The Sundarbans forest, which is the largest contiguous mangrove forest in the world and home to several endangered species, is being threatened by “heedless industrialisation”, according to a UN rights expert who called on the Government of Bangladesh to halt the process. Stretching along the Bay of Bengal, the Sundarbans is considered one of the natural wonders of the world.
However, despite objections from the World Heritage Committee of the UN Educational, Scientific and Cultural Organization (UNESCO) and the International Union for the Conservation of Nature, the Government of Bangladesh has approved more than 320 industrial projects in the area, including a massive coal-fired power plant. The process bypassed requirements for public participation and an environmental impact assessment.
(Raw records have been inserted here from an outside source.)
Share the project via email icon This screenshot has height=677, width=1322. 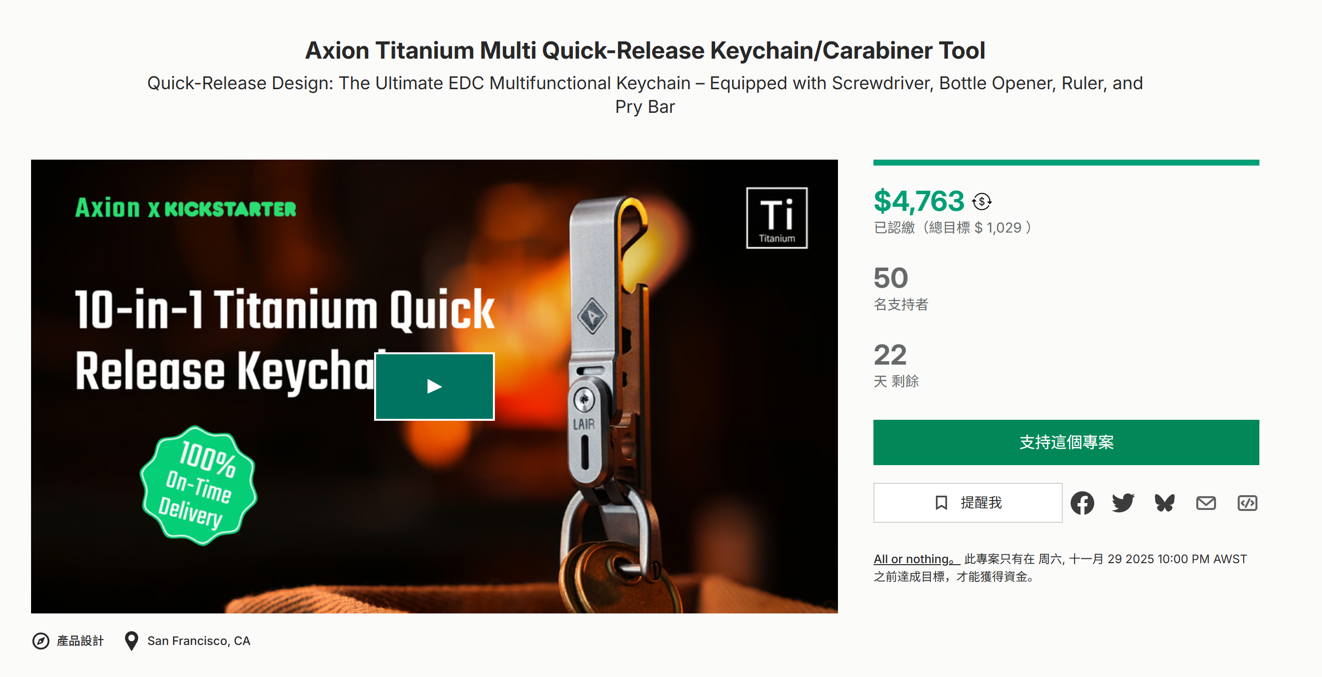coord(1206,503)
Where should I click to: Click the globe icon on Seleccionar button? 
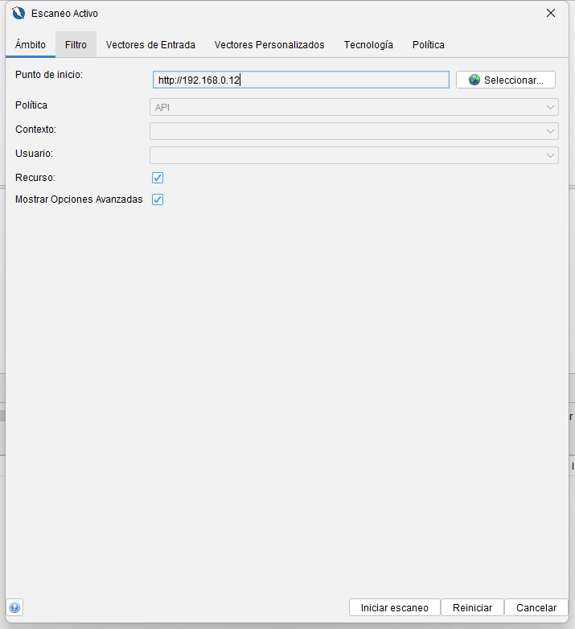pos(474,80)
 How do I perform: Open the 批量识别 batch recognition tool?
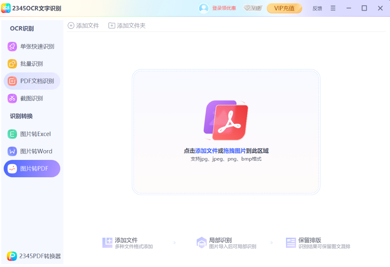32,64
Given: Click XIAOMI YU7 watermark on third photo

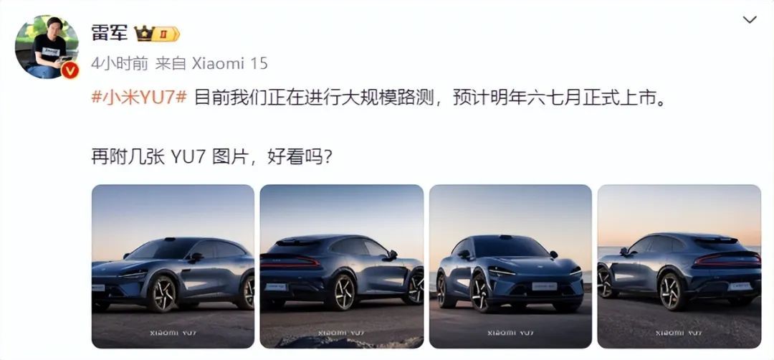Looking at the screenshot, I should tap(510, 333).
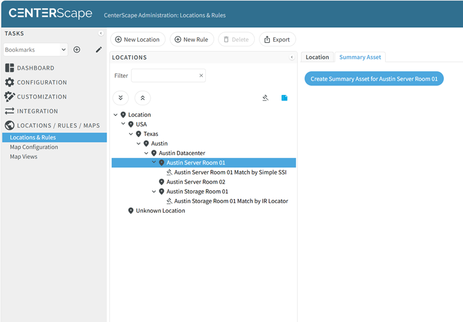Switch to the Location tab

317,57
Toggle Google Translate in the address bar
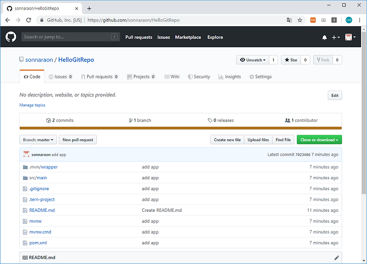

“The accelerating industrialisation of the Sundarbans threatens not only this unique ecosystem – which hosts Bengal tigers, Ganges river dolphins and other endangered species – but also poses serious risks to the human rights of the 6.5 million people whose lives, health, housing, food and cultural activities depend directly on a safe, healthy and sustainable Sundarbans forest,” said John Knox, Special Rapporteur on human rights and the environment.
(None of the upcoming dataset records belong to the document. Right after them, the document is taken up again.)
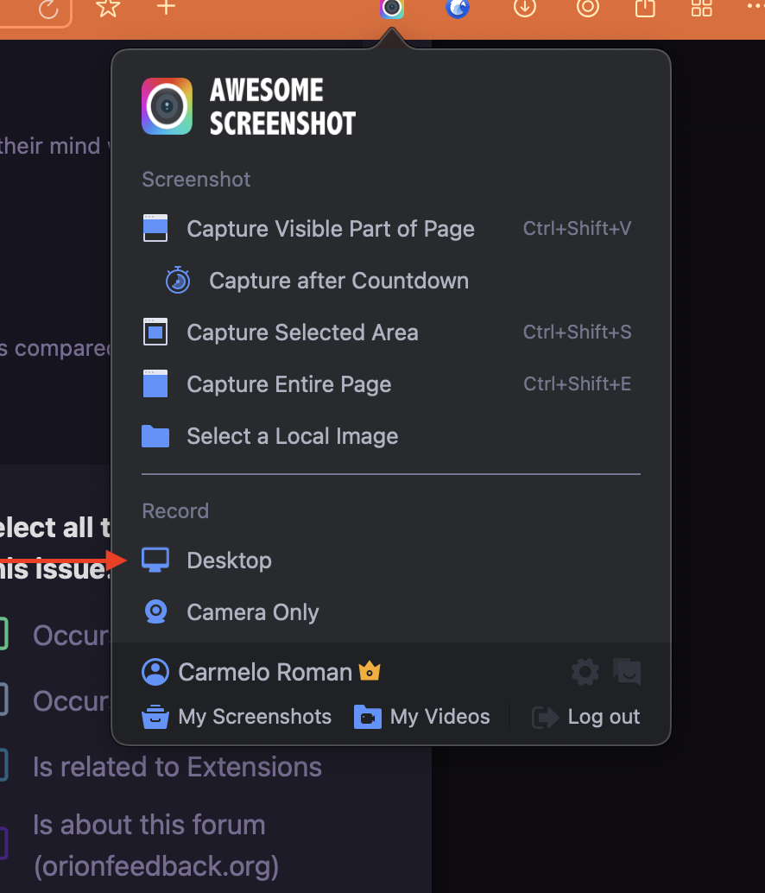Click the Log out button
This screenshot has width=765, height=893.
pyautogui.click(x=587, y=717)
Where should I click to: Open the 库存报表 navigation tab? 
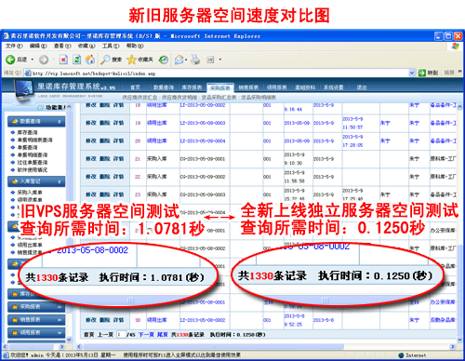[x=192, y=87]
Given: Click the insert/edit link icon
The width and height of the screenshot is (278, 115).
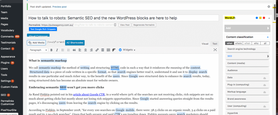Looking at the screenshot, I should 97,50.
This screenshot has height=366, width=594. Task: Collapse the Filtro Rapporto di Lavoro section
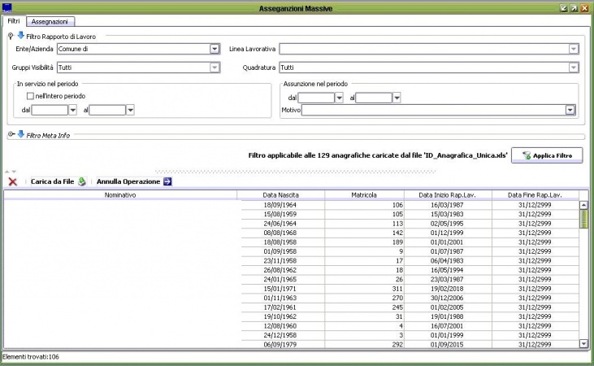click(x=10, y=35)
Last year, the High Court of Bangladesh directed the Government not to approve any industrial development within the 10-kilometre buffer zone of the reserved forest, but according to UNESCO, approvals continue to be given. “The threat posed by untrammelled industrialisation of the Sundarbans is emblematic of the threats facing the environment around the world,” the Special Rapporteur said, adding that “of course, the people of Bangladesh, like people around the world, need to improve their economic well-being”.
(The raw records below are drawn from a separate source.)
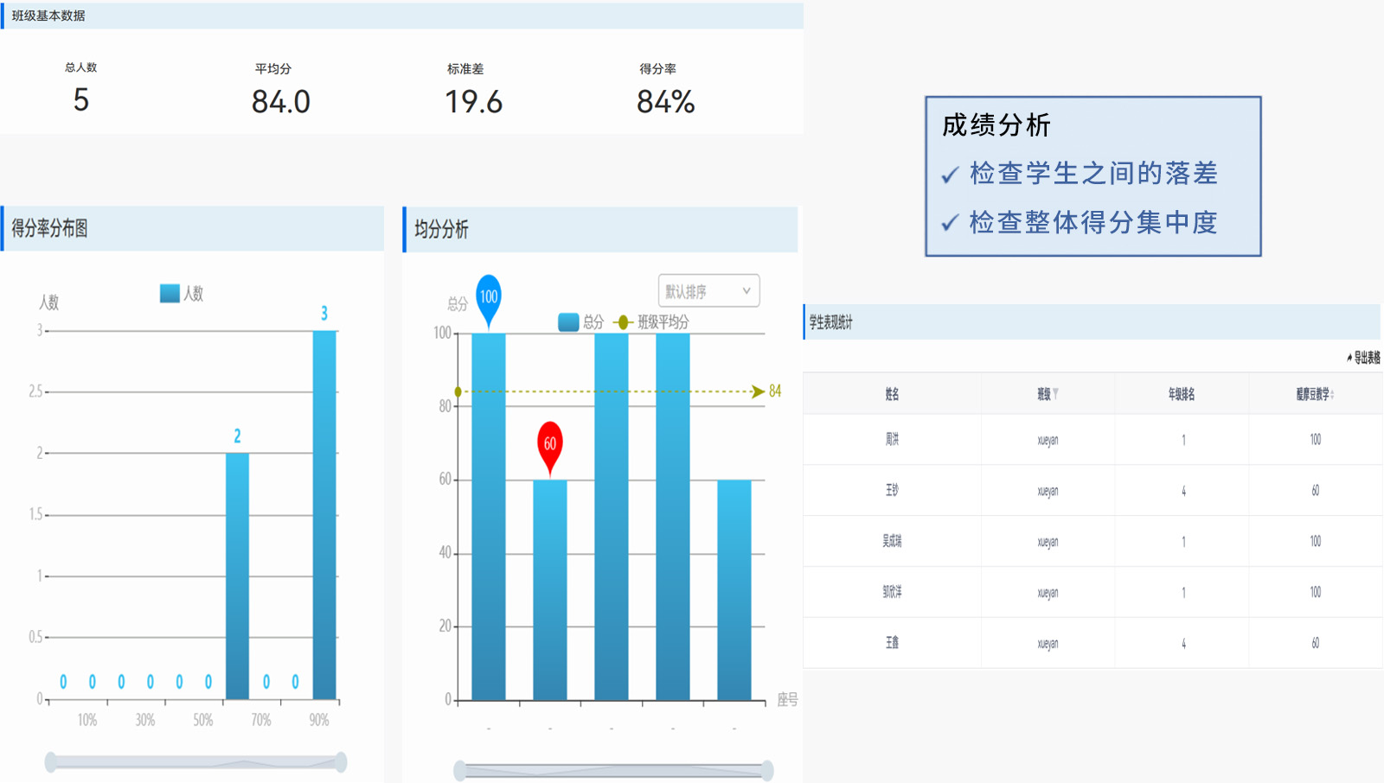Viewport: 1384px width, 783px height.
Task: Click the chevron arrow in 默认排序 box
Action: pyautogui.click(x=746, y=291)
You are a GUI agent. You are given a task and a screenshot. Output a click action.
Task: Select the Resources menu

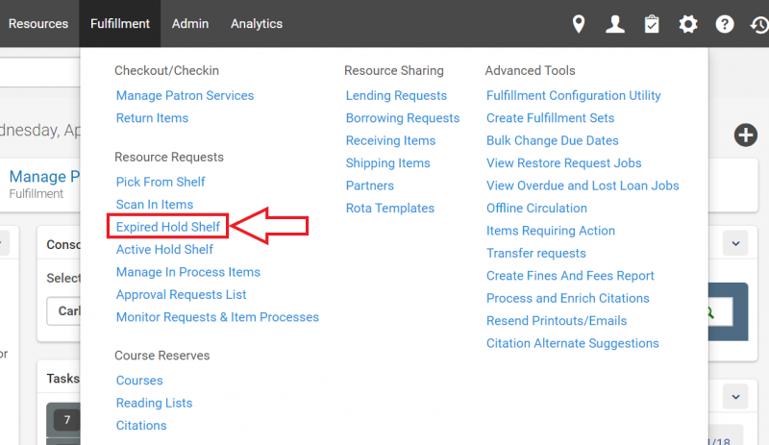click(38, 24)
Knox stressed that “pursuing short-term economic gain in disregard of environmental costs” was simply unsustainable. The Human Rights Council-appointed independent human rights expert explained that mangrove forests provide “benefits for clean air and water that extend far beyond their immediate location”.
He called on the Government of Bangladesh to halt the industrialisation. “Pursuing short-term economic gain in disregard of environmental costs is chasing fools’ gold. Without a healthy environment, economic gains are unsustainable,” Knox added.
“To have truly sustainable development, it is critical to protect the environment. And to ensure that environmental concerns are taken into account, governments must listen to the voices of those who are most affected by proposed industrial projects.”
“Too often, the people who raise questions about development projects are ignored or even treated as enemies of the state. But really, they should be treated as the champions of sustainable development,” the independent expert said.